Let
$$f(x,y) = \begin{cases} \frac{2x^2y}{x^{2}+y^{2}}, & \mbox{if } (x,y) \neq (0,0) , \\ 0, & \mbox{if } (x,y) =(0,0)\end{cases}$$
be a function from $\mathbb{R}^{2}$ to $\mathbb{R}$. Prove that in $(0,0)$ the function $f$ has directional derivatives in all directions. But $f$ is not differentiable in $(0,0)$. For the first question I try to show that for $v=(x,y)$ and $t \in \mathbb{R}$:
$$D_{v}(f)=lim_{t \to 0} \frac{f(0+tv)-f(0)}{t}$$.
exist. This proves directional derivatives that in $(0,0)$ directional derivatives exist in any direction right? But I cant prove this limit is $0$. So far:
$$\frac{f(0+tv)-f(0)}{t}=\frac{f(tv)}{t}=\frac{f(tx,ty)}{t}=\frac{\frac{2(tx)^{2}(ty)}{(tx)^{2}+(ty)^{2}}}{t}=\frac{2x^{2}y}{x^{2}+y^{2}}.$$
Then $D_{v}(f)=lim_{t \to 0} \frac{f(0+tv)-f(0)}{t}$ exist and is equal to the constant $\frac{2x^{2}y}{x^{2}+y^{2}}$. This proves directional derivatives exist in $(0,0)$ in all directions. In order to show that $f$ is not differentiable in $(0,0)$, I attempted to prove $f$ is not continuous at $(0,0)$. But cant find the path to prove this, for instance $$lim_{t \to 0}f(t,t)=lim_{t \to 0} t=0=f(0,0)$$ also tried $$lim_{t \to 0}f(t^{3},t)=lim_{t \to 0} t^{3}=0=f(0,0)$$.
Best Answer
Let $f(x,y)$ be defined as
$$f(x,y)=\begin{cases}\frac{x^2y}{x^2+y^2}, &(x,y)\ne(0,0)\\\\0,& (x,y)=(0,0)\end{cases}$$
The directional derivative of $f(x,y)$ along the unit vector $(a,b)$ (i.e. $a^2+b^2=1$) at $(x,y)=(0,0)$ is given by the limit
$$\begin{align} \lim_{h\to 0}\frac{f(ah,bh)-f(0,0)}{h}&=2\lim_{h\to 0} \frac{\frac{a^2h^2bh}{a^2h^2+b^2h^2}}{h}\\\\ &=\frac{2a^2b}{a^2+b^2}\\\\ &=2a^2b \end{align}$$
So, the directional derivatives exist in all directions at the origin.

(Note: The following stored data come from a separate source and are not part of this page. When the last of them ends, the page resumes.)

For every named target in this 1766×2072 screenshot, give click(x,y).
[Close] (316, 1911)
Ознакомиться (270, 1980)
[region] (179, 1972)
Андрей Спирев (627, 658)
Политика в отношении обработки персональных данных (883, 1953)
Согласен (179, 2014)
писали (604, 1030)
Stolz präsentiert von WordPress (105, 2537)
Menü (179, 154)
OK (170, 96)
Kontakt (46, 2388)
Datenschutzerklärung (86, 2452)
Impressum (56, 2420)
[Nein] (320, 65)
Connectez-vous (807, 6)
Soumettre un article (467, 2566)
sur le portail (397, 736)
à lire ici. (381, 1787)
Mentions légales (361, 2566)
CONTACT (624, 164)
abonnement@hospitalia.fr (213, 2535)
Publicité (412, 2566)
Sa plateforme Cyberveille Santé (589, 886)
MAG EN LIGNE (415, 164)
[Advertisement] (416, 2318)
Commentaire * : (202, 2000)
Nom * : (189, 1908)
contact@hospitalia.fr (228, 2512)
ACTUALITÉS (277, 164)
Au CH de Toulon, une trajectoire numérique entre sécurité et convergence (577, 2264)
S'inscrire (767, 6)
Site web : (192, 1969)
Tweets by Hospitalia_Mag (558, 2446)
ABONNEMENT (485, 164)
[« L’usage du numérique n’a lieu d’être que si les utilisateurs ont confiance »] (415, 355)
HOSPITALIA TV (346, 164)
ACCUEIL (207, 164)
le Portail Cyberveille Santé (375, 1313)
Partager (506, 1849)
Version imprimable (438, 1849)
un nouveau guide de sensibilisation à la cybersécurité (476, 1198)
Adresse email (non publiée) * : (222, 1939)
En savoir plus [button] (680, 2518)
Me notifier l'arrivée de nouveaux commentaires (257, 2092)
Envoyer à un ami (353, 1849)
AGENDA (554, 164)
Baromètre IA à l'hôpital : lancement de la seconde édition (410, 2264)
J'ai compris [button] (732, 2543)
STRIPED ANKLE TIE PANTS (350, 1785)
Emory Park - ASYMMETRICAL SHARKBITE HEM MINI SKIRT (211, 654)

It is easy to show that both first partial derivatives vanish at the origin. It remains to show that the limit
$$\lim_{(h,k)\to (0,0)}\frac{f(h,k)-f(0,0)-f_1(0,0)h-f_2(0,0)k}{\sqrt{h^2+k^2}}$$
fails to exist. Proceeding we see that
$$\begin{align} \frac{f(h,k)-f(0,0)-f_1(0,0)h-f_2(0,0)k}{\sqrt{h^2+k^2}}&=\frac{2h^2k}{(h^2+k^2)^{3/2}}\\\\ &=2\frac{h^2}{h^2+k^2}\frac{k}{\sqrt{h^2+k^2}}\tag1 \end{align}$$
Now, if $h=k$, the limit of $(1)$ is $2^{-1/2}$ while if $h=0$ or $k=0$ the limit is $0$. Inasmuch as the limit of $(1)$ fails to exist, we conclude that $f$ is not differentiable.